Repeat only the stretch of lines below that runs from the line with "Flag this posting as spam" through the line with "The image size is (403, 246).", unaltered.
★ ★ ★ ★
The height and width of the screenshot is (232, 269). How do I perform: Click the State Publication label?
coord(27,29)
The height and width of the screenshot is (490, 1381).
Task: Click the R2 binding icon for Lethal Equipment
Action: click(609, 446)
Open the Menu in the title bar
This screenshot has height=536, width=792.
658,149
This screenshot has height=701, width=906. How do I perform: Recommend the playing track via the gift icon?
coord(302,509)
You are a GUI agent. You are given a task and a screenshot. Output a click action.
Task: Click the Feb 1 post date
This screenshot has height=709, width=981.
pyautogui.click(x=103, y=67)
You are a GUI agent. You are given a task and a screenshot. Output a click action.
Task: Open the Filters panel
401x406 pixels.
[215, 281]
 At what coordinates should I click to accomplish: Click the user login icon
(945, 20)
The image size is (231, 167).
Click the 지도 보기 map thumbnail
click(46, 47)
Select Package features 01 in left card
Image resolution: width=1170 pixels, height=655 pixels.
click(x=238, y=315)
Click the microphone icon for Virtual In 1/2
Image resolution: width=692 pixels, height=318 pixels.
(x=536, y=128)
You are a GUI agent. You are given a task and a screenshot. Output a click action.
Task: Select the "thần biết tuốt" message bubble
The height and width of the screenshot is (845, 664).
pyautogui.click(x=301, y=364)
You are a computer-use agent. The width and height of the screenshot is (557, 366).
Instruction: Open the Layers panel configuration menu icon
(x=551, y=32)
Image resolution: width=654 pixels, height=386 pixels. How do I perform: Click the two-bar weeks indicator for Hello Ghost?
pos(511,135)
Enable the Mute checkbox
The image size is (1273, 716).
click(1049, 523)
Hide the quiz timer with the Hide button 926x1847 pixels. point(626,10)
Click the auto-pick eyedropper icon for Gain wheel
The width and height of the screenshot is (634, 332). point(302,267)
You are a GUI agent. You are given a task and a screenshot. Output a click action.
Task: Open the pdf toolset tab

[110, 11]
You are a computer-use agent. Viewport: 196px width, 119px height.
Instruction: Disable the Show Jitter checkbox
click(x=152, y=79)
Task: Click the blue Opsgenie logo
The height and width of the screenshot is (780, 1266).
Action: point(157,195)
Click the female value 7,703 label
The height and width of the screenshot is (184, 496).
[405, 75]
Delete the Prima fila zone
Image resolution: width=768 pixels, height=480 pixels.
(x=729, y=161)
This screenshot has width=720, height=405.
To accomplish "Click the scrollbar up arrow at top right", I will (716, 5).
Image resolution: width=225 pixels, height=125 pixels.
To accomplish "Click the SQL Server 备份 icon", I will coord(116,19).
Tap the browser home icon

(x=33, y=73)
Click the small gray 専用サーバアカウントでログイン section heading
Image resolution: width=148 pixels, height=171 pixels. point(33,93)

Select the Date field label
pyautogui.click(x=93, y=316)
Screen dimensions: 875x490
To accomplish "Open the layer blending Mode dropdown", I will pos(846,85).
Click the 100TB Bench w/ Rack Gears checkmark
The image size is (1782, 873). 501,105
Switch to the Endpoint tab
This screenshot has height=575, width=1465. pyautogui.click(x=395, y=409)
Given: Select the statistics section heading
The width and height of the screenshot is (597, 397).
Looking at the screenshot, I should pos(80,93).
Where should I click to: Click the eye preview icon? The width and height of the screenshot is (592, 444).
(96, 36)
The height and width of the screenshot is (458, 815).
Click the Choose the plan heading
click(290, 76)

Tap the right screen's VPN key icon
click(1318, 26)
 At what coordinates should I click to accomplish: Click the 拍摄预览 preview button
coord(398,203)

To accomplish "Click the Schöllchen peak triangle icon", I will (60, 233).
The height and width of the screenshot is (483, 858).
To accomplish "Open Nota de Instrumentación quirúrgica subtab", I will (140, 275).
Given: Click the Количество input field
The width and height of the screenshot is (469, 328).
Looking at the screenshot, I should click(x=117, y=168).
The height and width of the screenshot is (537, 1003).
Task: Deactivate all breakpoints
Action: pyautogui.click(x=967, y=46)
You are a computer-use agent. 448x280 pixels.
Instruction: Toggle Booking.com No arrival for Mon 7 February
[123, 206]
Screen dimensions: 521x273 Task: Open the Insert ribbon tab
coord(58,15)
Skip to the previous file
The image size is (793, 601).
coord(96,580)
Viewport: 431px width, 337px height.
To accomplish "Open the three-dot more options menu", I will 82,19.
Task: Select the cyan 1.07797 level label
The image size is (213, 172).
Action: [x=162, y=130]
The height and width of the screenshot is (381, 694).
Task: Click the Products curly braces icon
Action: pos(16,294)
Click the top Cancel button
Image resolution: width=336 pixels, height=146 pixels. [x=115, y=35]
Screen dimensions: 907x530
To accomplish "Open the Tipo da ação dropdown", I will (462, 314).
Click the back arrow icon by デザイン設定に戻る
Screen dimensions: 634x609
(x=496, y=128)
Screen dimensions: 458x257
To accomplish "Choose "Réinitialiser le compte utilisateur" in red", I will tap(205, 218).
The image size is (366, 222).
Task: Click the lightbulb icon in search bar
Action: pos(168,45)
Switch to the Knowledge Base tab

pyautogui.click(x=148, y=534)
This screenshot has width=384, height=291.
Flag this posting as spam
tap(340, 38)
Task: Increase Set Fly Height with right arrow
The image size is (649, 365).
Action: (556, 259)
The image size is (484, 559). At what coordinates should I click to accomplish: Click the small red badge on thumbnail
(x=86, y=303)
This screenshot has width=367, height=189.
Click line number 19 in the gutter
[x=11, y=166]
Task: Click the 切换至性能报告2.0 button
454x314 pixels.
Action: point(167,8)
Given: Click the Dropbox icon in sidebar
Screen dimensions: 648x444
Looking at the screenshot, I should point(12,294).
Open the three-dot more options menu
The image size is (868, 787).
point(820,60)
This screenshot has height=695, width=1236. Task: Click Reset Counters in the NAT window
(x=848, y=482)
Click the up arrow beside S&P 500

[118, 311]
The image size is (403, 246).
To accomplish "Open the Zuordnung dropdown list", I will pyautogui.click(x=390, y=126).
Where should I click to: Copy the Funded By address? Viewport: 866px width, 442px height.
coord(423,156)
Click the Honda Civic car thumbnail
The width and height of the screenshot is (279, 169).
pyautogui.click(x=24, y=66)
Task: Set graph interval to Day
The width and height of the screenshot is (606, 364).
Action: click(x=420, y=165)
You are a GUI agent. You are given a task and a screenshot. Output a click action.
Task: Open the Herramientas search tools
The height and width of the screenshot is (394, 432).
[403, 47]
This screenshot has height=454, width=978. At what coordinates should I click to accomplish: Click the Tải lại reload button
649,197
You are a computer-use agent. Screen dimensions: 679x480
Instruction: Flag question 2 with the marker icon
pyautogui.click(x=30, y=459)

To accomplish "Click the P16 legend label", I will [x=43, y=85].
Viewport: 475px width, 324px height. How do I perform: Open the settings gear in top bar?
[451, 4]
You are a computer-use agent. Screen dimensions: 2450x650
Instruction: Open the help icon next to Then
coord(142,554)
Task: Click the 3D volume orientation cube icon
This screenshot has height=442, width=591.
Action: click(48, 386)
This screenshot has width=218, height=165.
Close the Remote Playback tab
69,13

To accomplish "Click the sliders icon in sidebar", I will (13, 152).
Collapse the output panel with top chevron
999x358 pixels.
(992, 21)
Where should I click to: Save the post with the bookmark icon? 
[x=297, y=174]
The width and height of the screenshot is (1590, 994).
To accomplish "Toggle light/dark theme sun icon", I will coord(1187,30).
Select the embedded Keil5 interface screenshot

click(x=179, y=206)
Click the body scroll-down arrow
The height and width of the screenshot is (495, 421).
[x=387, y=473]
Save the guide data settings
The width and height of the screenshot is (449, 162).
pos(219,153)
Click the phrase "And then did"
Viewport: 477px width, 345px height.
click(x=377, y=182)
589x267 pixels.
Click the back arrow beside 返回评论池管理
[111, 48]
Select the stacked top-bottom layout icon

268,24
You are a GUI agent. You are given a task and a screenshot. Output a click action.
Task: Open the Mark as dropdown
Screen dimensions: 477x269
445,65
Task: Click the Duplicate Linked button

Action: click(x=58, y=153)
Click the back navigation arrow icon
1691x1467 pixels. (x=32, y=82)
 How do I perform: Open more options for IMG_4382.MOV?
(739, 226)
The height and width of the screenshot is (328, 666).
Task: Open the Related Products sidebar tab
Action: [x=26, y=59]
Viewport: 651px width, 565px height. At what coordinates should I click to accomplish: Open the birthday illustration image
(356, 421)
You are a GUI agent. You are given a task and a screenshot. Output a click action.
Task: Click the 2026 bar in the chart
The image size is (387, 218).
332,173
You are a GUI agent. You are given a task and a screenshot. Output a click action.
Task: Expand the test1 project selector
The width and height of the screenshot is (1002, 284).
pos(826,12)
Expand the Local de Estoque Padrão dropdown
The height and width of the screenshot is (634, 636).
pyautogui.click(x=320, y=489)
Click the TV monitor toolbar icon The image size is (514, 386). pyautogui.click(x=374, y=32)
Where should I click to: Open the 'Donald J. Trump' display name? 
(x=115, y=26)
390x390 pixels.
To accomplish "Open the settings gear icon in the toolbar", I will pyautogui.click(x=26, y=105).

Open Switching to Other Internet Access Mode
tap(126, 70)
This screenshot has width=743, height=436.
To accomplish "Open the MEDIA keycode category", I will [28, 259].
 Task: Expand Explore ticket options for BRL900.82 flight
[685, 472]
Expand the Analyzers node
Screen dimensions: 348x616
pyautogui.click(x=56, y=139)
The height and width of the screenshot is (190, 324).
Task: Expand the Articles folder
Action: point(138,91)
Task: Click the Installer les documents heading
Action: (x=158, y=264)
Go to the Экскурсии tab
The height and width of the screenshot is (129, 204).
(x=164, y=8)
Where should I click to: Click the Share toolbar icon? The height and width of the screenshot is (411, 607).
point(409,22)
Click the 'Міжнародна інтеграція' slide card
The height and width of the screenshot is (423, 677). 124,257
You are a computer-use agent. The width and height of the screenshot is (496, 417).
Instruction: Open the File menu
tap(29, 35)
★ ★ ★ ★
**Answer section**
Flag this posting as spam
tap(340, 38)
Task: Increase Set Fly Height with right arrow
The image size is (649, 365).
Action: (556, 259)
The image size is (484, 559). At what coordinates should I click to accomplish: Click the small red badge on thumbnail
(x=86, y=303)
This screenshot has width=367, height=189.
Click line number 19 in the gutter
[x=11, y=166]
Task: Click the 切换至性能报告2.0 button
454x314 pixels.
Action: point(167,8)
Given: Click the Dropbox icon in sidebar
Screen dimensions: 648x444
Looking at the screenshot, I should point(12,294).
Open the three-dot more options menu
The image size is (868, 787).
point(820,60)
This screenshot has height=695, width=1236. Task: Click Reset Counters in the NAT window
(x=848, y=482)
Click the up arrow beside S&P 500

[118, 311]
The image size is (403, 246).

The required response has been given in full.